# Your assignment
From the line that contains "Image resolution: width=1456" to the last line of the data below, transcribe every line exactly. Do not include the pictures.

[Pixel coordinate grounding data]
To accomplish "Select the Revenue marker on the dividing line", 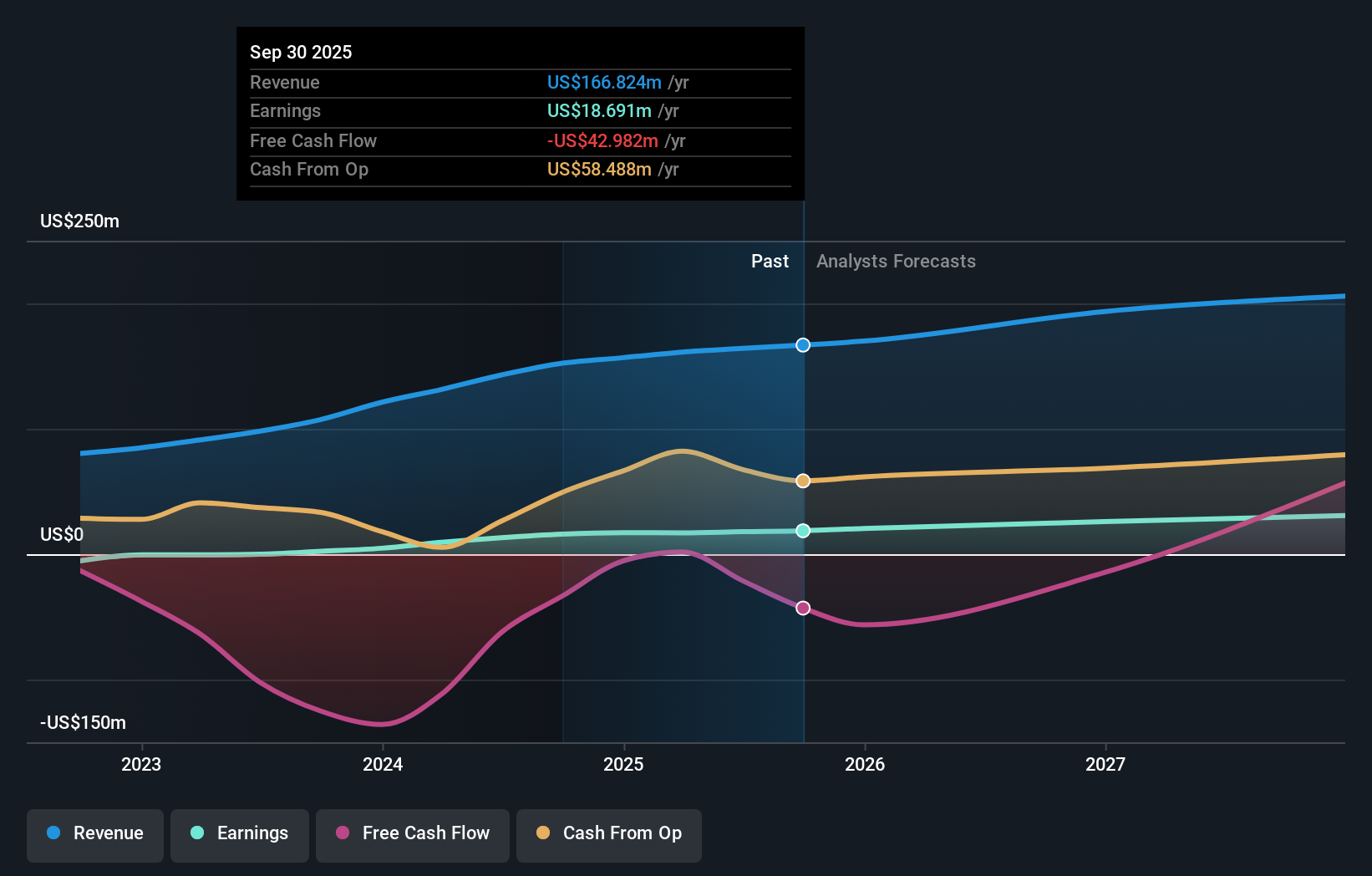I will click(802, 344).
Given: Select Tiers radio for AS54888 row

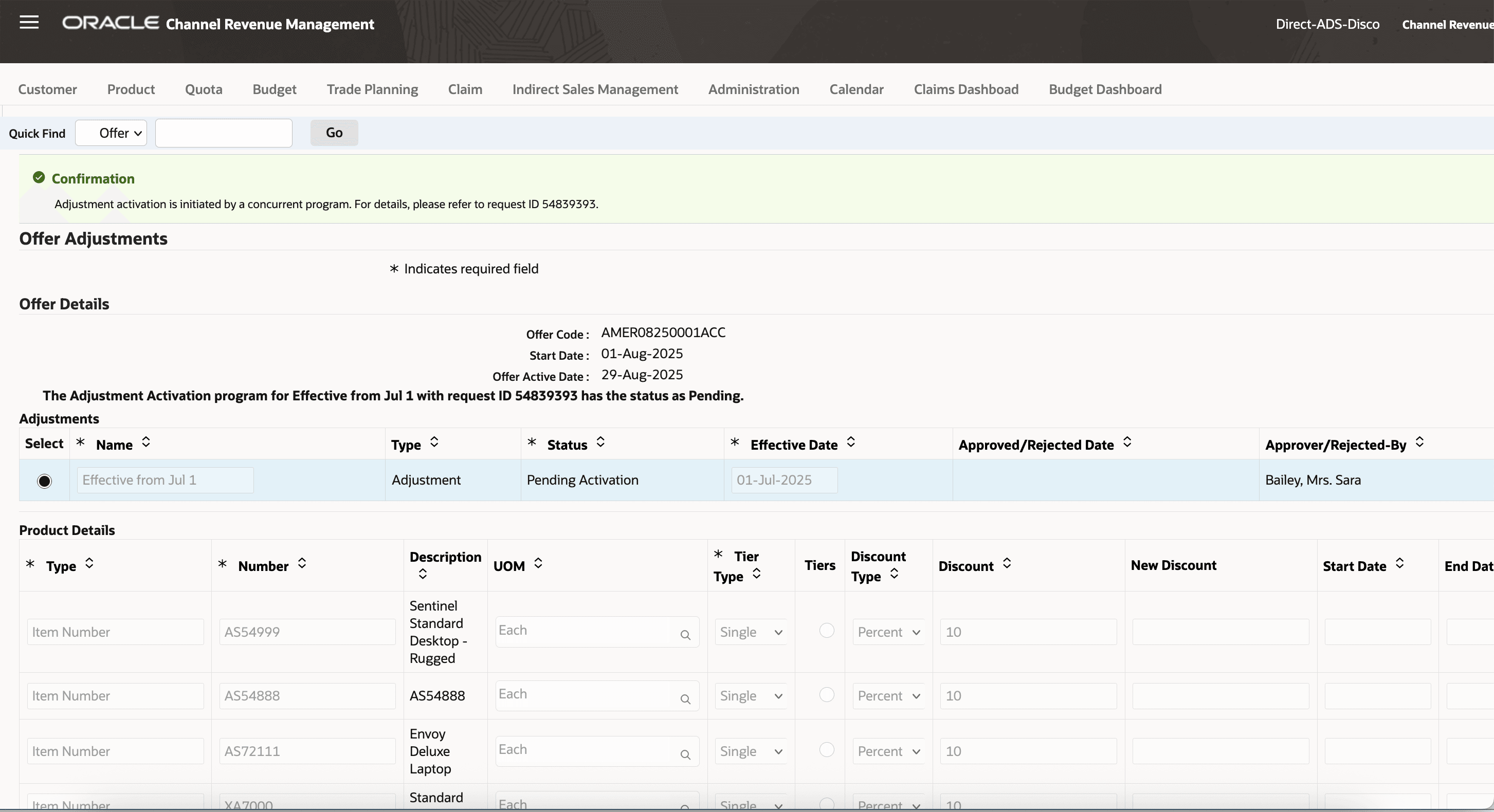Looking at the screenshot, I should pos(827,694).
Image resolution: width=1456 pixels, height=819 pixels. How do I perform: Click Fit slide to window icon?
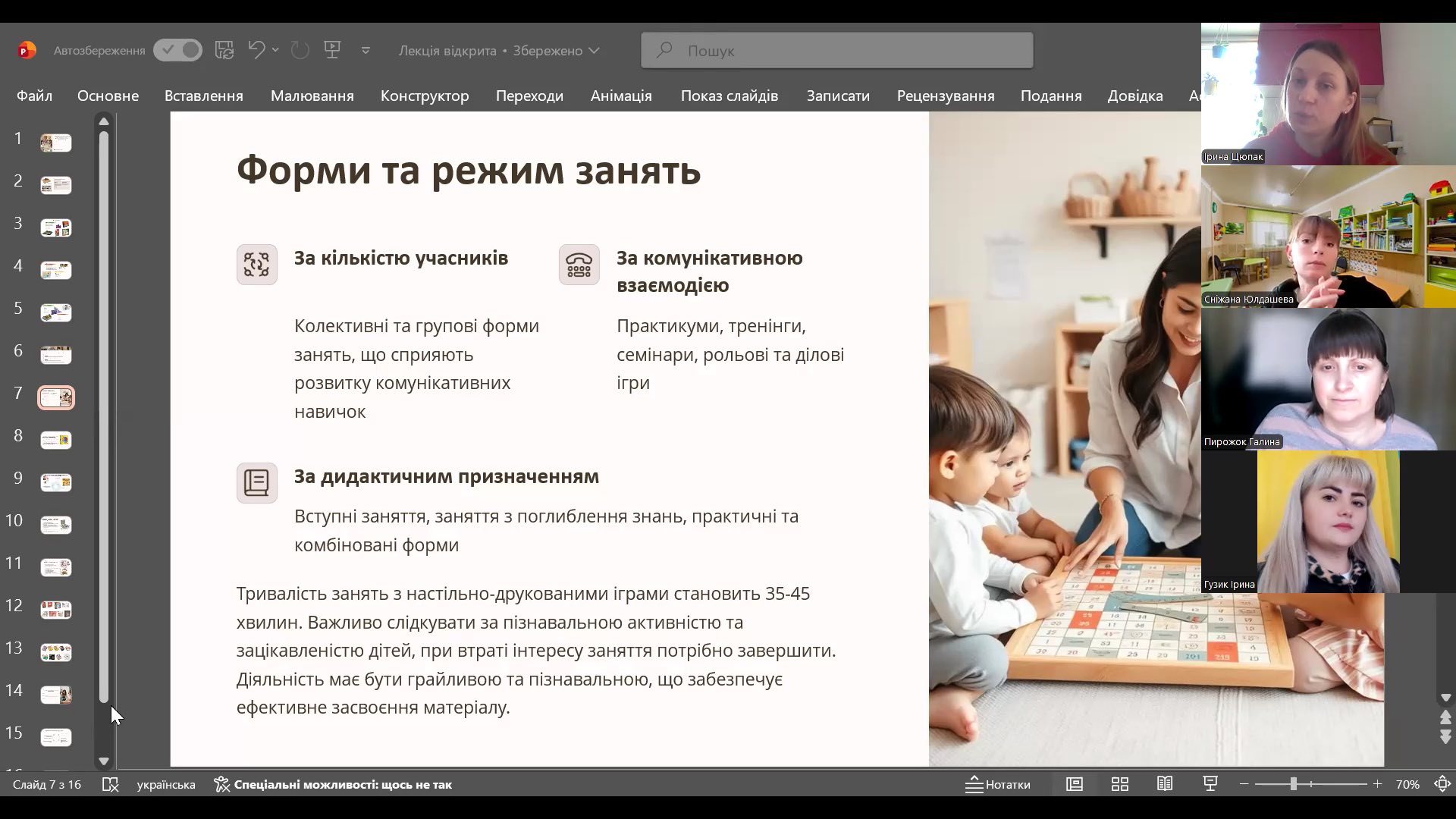(x=1442, y=784)
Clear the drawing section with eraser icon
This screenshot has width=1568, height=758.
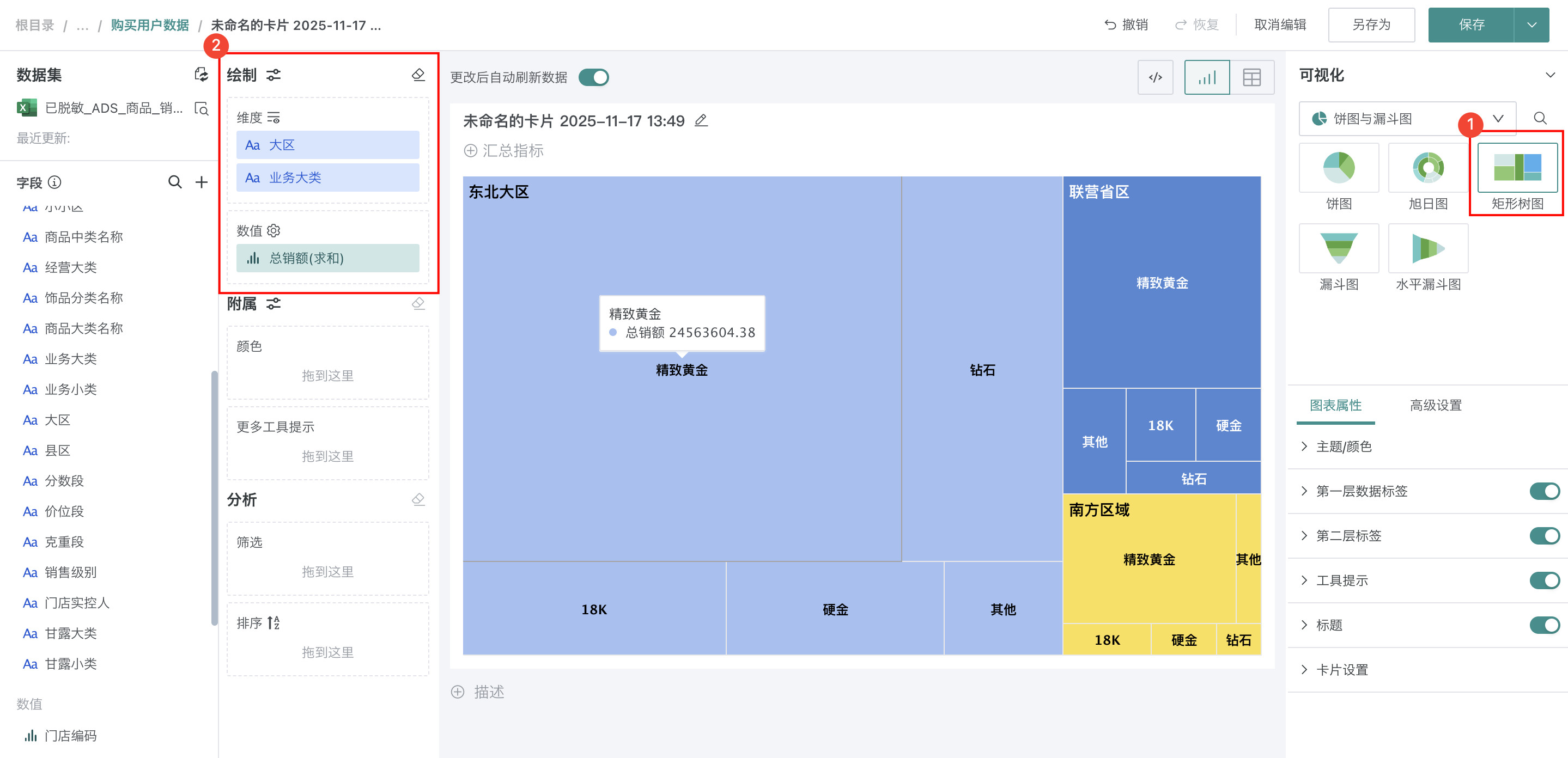coord(418,74)
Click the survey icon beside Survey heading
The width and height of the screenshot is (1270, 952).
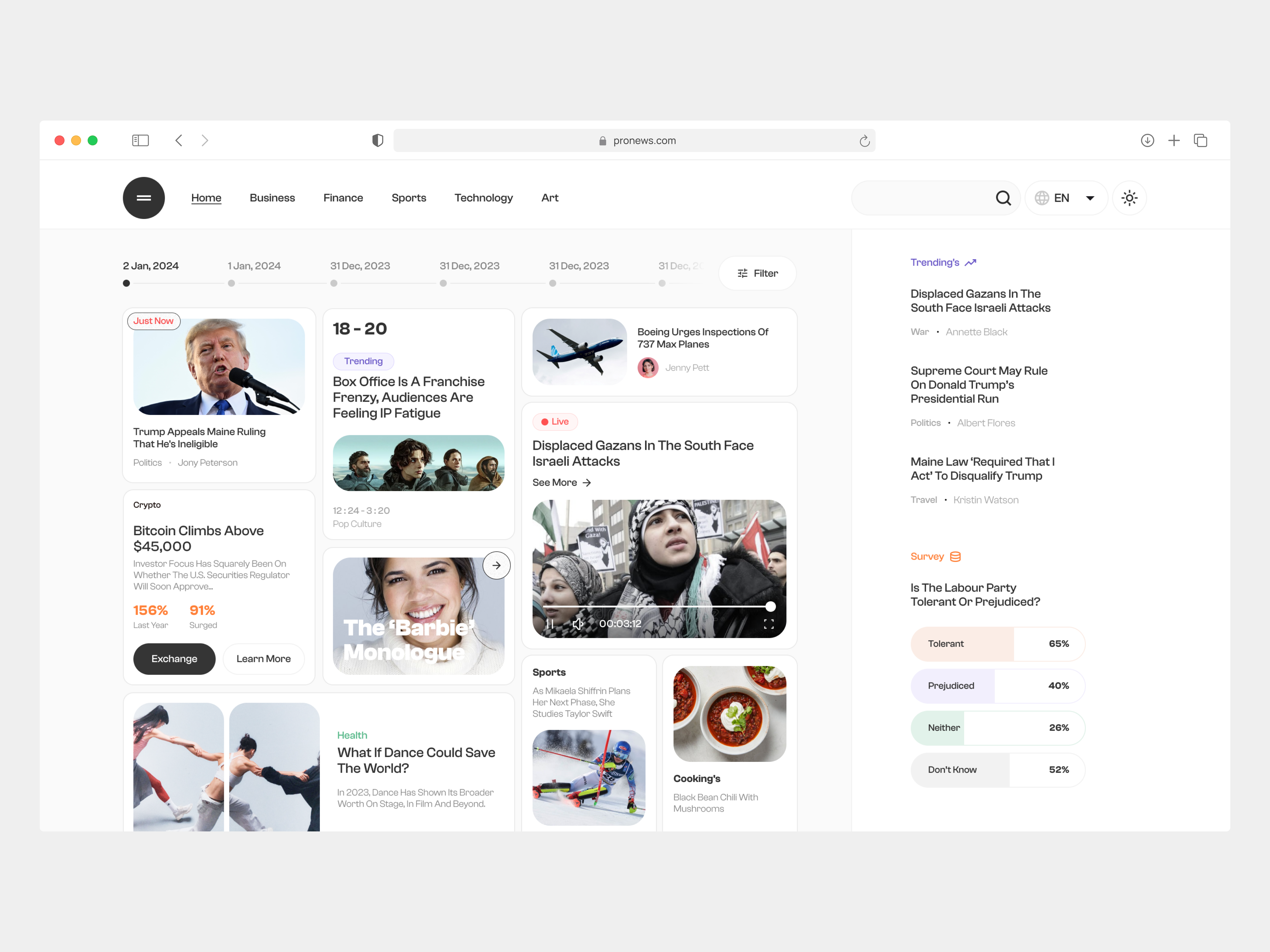955,556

# Task solution
Image resolution: width=1456 pixels, height=819 pixels. How do I perform: Click Fit slide to window icon?
(x=1442, y=784)
Clear the drawing section with eraser icon
This screenshot has width=1568, height=758.
coord(418,74)
Click the survey icon beside Survey heading
The width and height of the screenshot is (1270, 952).
955,556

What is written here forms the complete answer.